▶ Work to complete
Set down only these lines, exactly: the line containing "The image size is (885, 737)." and all lines through the end of the data below. Omit pictures.

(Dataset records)
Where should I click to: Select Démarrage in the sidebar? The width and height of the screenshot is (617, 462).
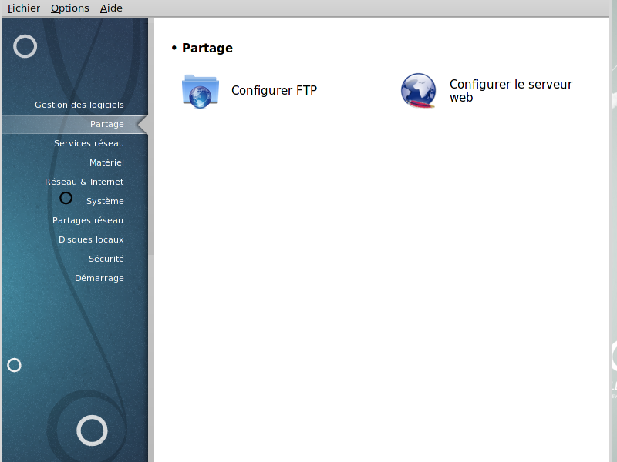point(99,278)
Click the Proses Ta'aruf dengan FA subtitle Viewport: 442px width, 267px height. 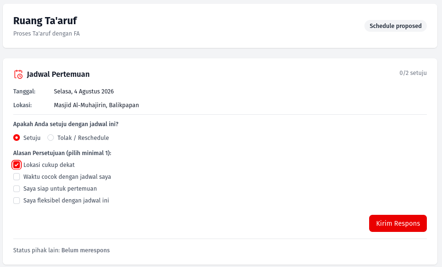(46, 33)
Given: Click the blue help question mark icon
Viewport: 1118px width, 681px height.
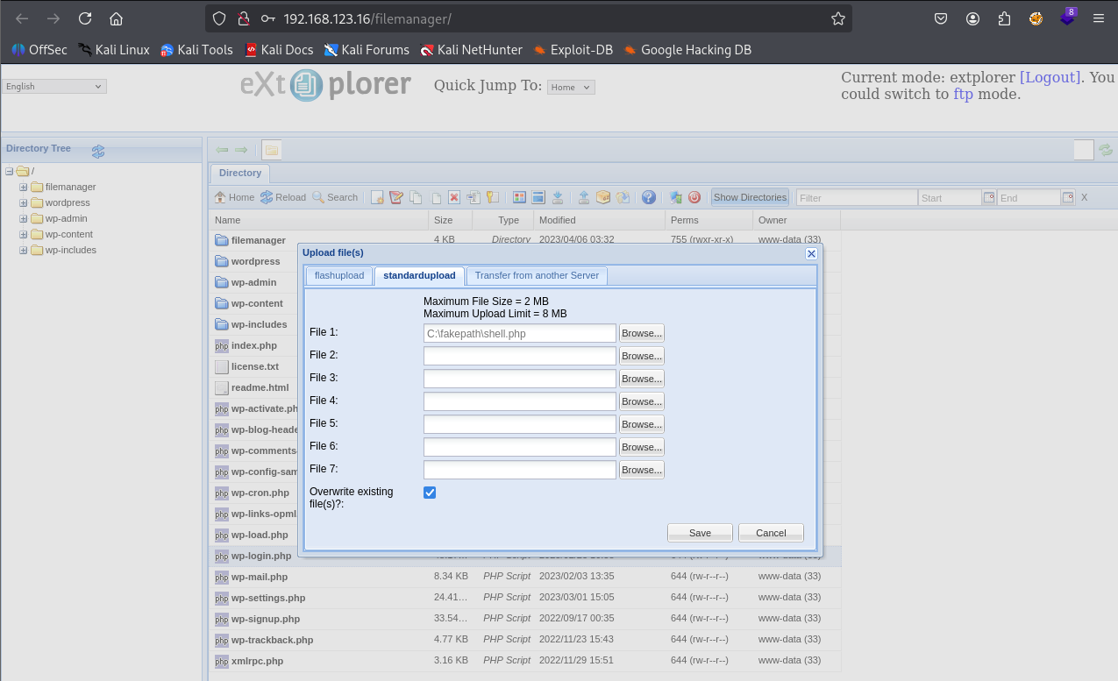Looking at the screenshot, I should 649,197.
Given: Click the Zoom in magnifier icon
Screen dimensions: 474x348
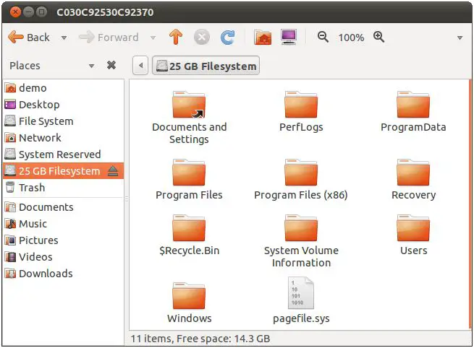Looking at the screenshot, I should coord(378,37).
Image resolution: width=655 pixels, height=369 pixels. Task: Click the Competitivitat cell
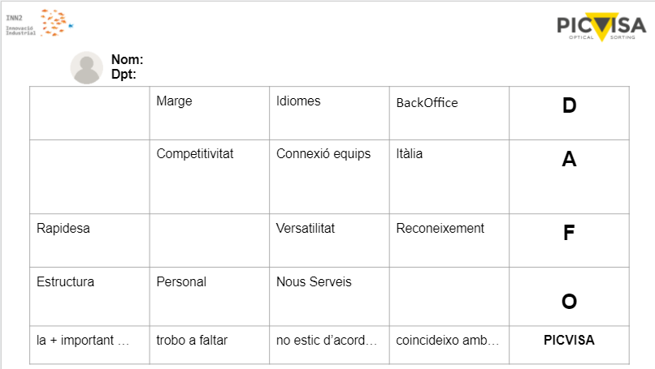(210, 177)
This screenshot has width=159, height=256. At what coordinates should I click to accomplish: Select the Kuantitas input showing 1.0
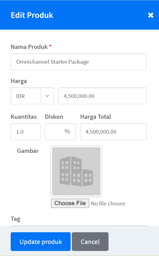[x=26, y=132]
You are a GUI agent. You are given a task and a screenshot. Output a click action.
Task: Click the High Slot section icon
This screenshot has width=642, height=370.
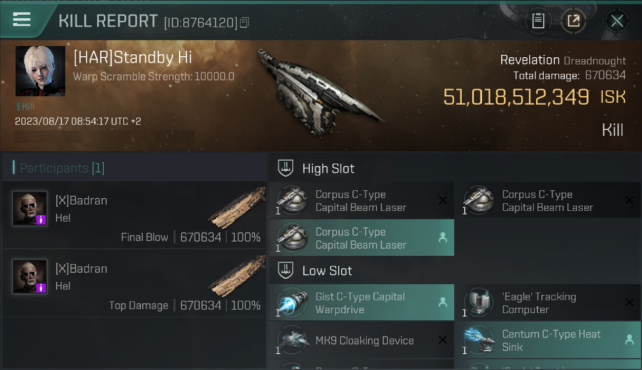[285, 168]
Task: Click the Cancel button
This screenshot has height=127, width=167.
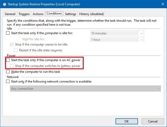Action: [x=153, y=121]
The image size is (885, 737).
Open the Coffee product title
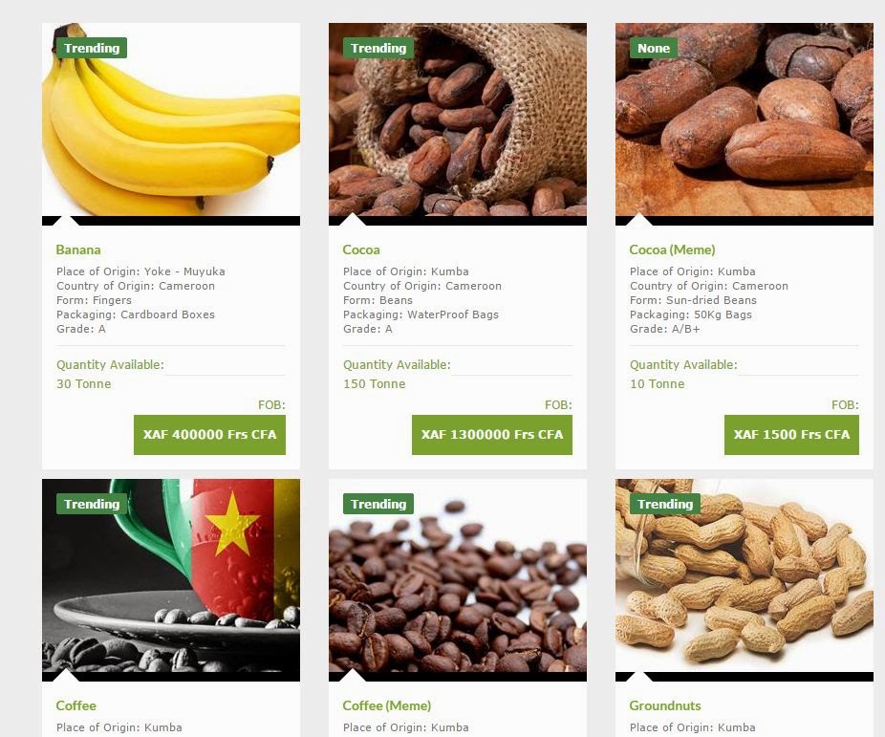tap(76, 705)
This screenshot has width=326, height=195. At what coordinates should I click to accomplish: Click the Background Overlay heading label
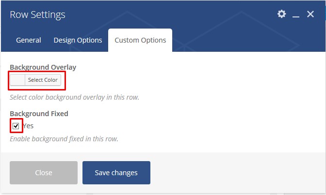[43, 67]

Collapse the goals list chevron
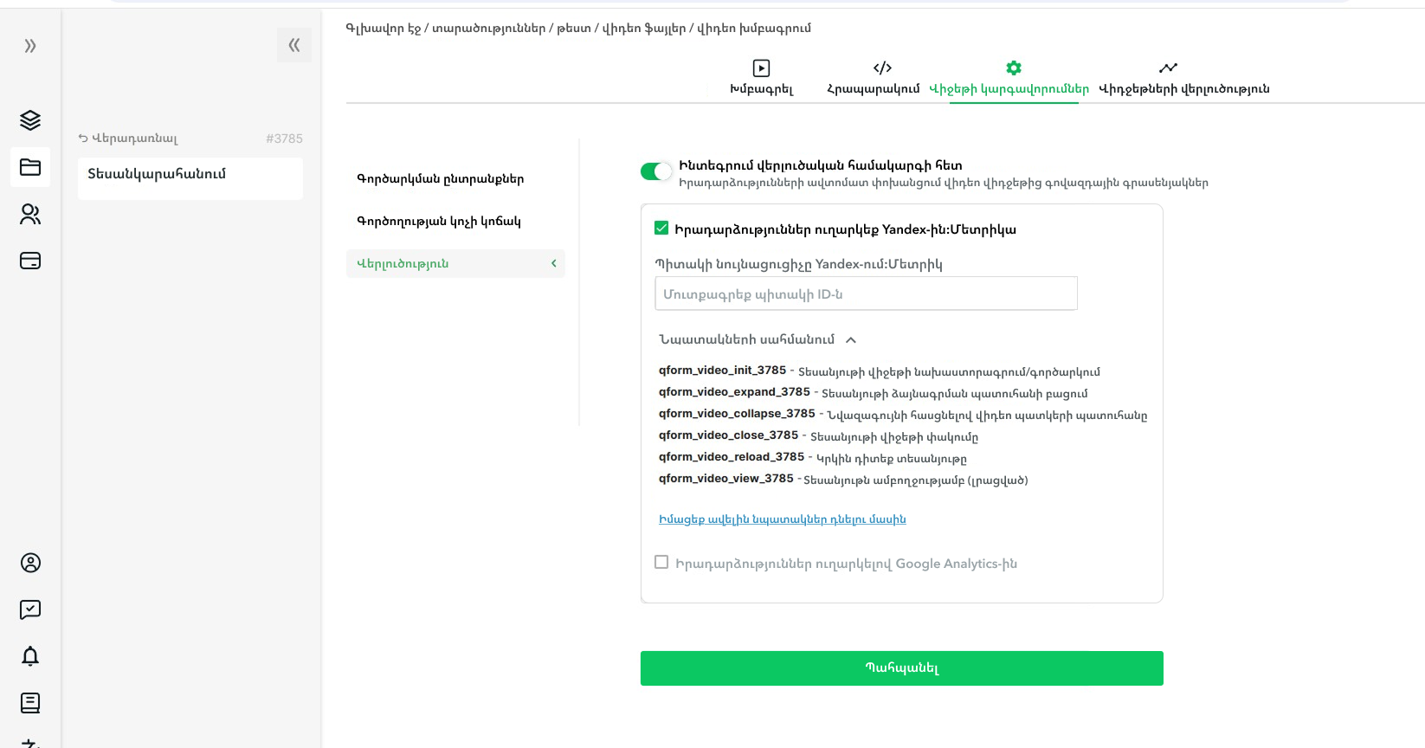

▶ The answer
The image size is (885, 737).
Open the Coffee product title
tap(76, 705)
This screenshot has width=326, height=195. At what coordinates should I click to accomplish: Click the Background Overlay heading label
[43, 67]

Collapse the goals list chevron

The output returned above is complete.